Friday, 21 January 2011

Eviction day to be remembered


Photo by: Heng Chivoan
Staff prepare for the dinner crowd at the iBBQ restaurant on the site of the former Dey Krahorm community in Phnom Penh’s Chamkarmon district yesterday.

via CAAI

Friday, 21 January 2011 15:01 Kim Yuthana

About 200 former residents of Phnom Penh’s Dey Krahorm community will return to the site for a ceremony on Monday, the second anniversary of their violent eviction by police and construction workers employed by developer 7NG.

Chan Vichet, a Dey Krahorm representative, said the gathering would remind people about the 2009 eviction and also allow villagers to convey the hardships they have suffered since their relocation.

On the morning of January 24, 2009, Dey Krahorm was bulldozed by police and construction workers hired by 7NG. Its residents were relocated to Damnak Trayeung, a site on the outskirts of Phnom Penh that lacked basic services and infrastructure such as shelter, sewage systems and fresh water.

Sia Phearum, secretariat director of the Housing Rights Task Force, said that while service provision had improved at the Damnak Trayeung relocation site, a recent study found 70 percent of residents had moved back to the city so they could work and earn money.

“Income generation is a problem for people in Damnak Trayeung,” Sia Phearum said. “It is hard for them with their future, many own small businesses and have to rent rooms in the city.”

He said the quality of services was also lower than that in the city, with some children abandoning their studies because of the poor quality of the schools in the area.

Scant development
According to a billboard posted outside the 3.6-hectare Dey Krahorm site in June, 7NG said it had plans to build luxury apartments, as well as offices and retail space on the site.

To date, however, the site has not been significantly developed by 7NG: It holds a company building, soccer ground, some multi-purpose sporting facilities and a restaurant.

7NG’s Executive Director Srey Chanthou has said development of the site was set to begin in 2011 and 2012, but no definite start date has even been given.

“We don’t have a plan for what we will do with the rest of the land after we finish building the fitness centre.

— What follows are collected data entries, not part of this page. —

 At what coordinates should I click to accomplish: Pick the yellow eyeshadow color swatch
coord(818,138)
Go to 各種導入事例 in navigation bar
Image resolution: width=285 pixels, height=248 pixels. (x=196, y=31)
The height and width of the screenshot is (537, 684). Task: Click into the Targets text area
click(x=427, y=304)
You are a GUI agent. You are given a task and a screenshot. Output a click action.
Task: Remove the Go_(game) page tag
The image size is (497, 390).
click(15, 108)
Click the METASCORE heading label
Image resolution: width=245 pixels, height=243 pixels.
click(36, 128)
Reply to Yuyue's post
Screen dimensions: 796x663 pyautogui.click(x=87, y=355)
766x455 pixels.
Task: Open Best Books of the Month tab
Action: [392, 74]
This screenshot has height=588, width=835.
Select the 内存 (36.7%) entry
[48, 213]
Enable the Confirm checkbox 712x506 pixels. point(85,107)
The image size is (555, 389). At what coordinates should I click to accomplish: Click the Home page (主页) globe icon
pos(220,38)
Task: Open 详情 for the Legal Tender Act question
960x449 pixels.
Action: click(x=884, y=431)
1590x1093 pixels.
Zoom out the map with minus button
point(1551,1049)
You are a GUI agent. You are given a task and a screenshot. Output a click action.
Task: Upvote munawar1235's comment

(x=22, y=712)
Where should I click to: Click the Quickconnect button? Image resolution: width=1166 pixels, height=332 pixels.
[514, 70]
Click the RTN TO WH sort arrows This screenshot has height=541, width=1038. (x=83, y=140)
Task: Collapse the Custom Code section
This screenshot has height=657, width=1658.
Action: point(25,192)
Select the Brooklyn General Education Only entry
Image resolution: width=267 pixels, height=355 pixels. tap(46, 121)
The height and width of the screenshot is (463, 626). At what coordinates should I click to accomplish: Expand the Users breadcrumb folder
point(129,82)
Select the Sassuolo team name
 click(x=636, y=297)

We don’t know what we will do in the future,” he said in June.

Vuthy Tung, supervisor of the 7NG sports areas, said the football fields were rented out for US$70 per match.

Khun Pov, 36, a former Dey Krahorm resident, now living in Damnak Trayeung village, said he was disappointed 7NG had not heeded residents’ request for proper compensation, and that there had since been so little development at the site.

“I feel pain when I’m reminded that 7NG forced us to leave and used machines to knock down our homes under the tears and protests of residents and under the watch of rights groups,” Khun Pov said.

7NG chairman Srey Sothea could not be reached for comment yesterday.